O primeiro passo da pesquisa foi o contato com os líderes para autorizarem a aplicação dos questionários. As equipes responsáveis fizeram reuniões com as comunidades e percorreram os territórios. “Em algumas localidades, por causa da extensão do território, foram realizados cursos de capacitação para que os próprios quilombolas aplicassem esses questionários”, relembra Carlos Alexandre.

Ao ser indagado sobre abordagens individuais por parte de instituições em comunidades tradicionais, o professor é categórico:

– Quando as instituições procuram indivíduos formam rachas na comunidade. Não existe um respeito às normas que eles mesmos construíram.
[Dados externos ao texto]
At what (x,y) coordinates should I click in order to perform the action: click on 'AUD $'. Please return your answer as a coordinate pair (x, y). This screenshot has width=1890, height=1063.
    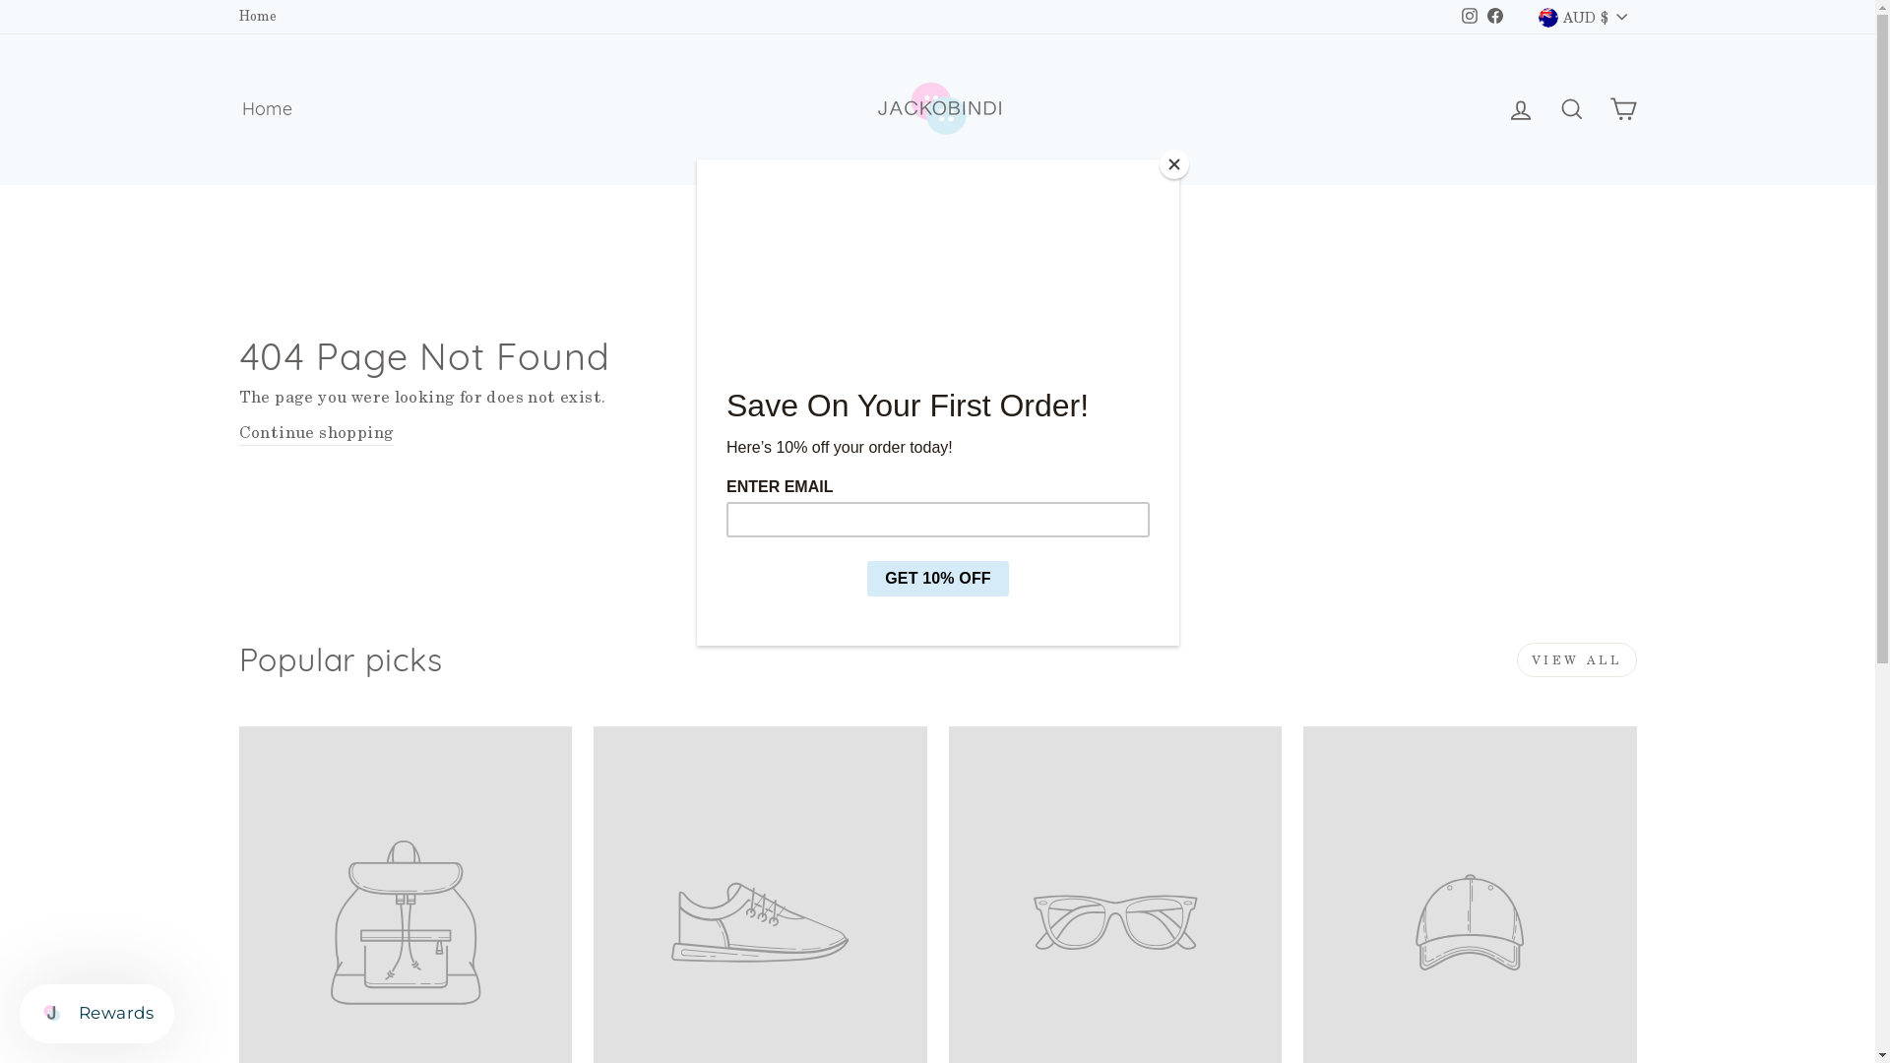
    Looking at the image, I should click on (1582, 16).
As instituições deveriam procurar quem representa todo o território e respeitar a cadeia de comando das associações. É uma questão ética.

Na visão do especialista, a criação da Associação Quilombo Kalunga foi um importante passo rumo à unificação de um dos maiores quilombos do Brasil. “Existem mais de trinta núcleos populacionais em território kalunga, é muito difícil organizar todos esses núcleos”, diz. Mesmo com essa vitória coletiva, certas práticas continuam. Antes da formação das associações é importante lembrar que esses povos já eram organizados, segundo Carlos Alexandre. “Sempre houve uma forte hierarquia entre grupos familiares”.